The memorandum expands the NLRB’s previous announcement that it had entered a program with OSHA whereby any individual who files an untimely OSHA whistleblower complaint (which has a short, 30-day statute of limitations) will automatically be informed by OSHA of their right to file a ULP charge with the NLRB (ULP charges have a more-generous 6-month statute of limitations). The NLRB has provided talking points for OSHA to use for such purposes and specific language to be included in letters to OSHA claimants whose charges have been administratively dismissed.
Now, the NLRB has begun a reciprocal arrangement. The new memorandum advises regional directors that their personnel investigating ULP charges should actively encourage charging parties to contact OSHA or the DOL when any witness in a ULP investigation “divulges facts that suggest that an employer may have committed a possible violation” of the OSH Act or the FLSA. The memo provides contact information for OSHA and the DOL for the board agents to pass along to charging parties or their representatives.

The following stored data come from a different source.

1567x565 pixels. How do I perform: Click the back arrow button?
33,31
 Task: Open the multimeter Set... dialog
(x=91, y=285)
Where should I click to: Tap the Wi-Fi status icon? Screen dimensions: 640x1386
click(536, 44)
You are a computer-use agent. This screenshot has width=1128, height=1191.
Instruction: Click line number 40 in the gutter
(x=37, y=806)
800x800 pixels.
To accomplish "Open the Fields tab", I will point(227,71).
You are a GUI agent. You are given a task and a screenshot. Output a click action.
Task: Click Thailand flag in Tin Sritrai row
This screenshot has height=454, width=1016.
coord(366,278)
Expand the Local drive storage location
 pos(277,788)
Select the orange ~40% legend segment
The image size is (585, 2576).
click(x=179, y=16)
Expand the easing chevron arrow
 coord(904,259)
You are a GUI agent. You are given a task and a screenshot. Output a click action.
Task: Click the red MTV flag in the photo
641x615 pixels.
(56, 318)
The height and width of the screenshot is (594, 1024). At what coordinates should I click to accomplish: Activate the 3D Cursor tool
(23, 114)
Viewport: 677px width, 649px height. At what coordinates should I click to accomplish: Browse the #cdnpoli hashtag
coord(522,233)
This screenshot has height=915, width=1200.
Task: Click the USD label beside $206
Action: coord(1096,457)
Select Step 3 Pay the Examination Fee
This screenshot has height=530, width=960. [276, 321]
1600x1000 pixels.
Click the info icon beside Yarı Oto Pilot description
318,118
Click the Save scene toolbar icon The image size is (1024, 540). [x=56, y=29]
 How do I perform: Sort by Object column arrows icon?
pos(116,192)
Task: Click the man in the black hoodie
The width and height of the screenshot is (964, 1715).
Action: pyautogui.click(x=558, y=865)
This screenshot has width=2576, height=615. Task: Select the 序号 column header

While the memo states that the NLRB does not expect to be experts in either the OSH Act or the FLSA, the memo nonetheless encourages the regions to inform charging parties to contact OSHA and/or the DOL when the NLRB Board Agent believes that even a possible violation of those other statutes may have occurred. The NLRB in recent years has embarked on an activist role, seeking to arm unions with easier ways to organize bargaining units and to give unions and employees increased weapons against employers in order to make it more difficult for employers to resist unionization or union demands in bargaining. Now, the NLRB seeks to have unions and employees attack employers on several fronts (through the NLRB, OSHA and the DOL) even when its board agents (who are not experts in the highly technical areas of OSHA and wage and hour laws) merely suspect a possible violation of those laws based only on what the charging party witnesses tell the NLRB Board Agent.
Employers have come to expect the activist NLRB to seek new ways to bring within its fold every facet of the employer-employee relationship (e.g., its new and changing pronouncements with respect to at-will employment statements, social media policies, arbitration agreements and confidentiality agreements) which in any tangential way may be considered to fall under the NLRB’s jurisdiction. Now, the NLRB has sought to involve itself in the enforcement, not only of that relationship, but also of statutes that its personnel are not well versed in, and based only on a suspicion of possible wrongdoing. Employers beware.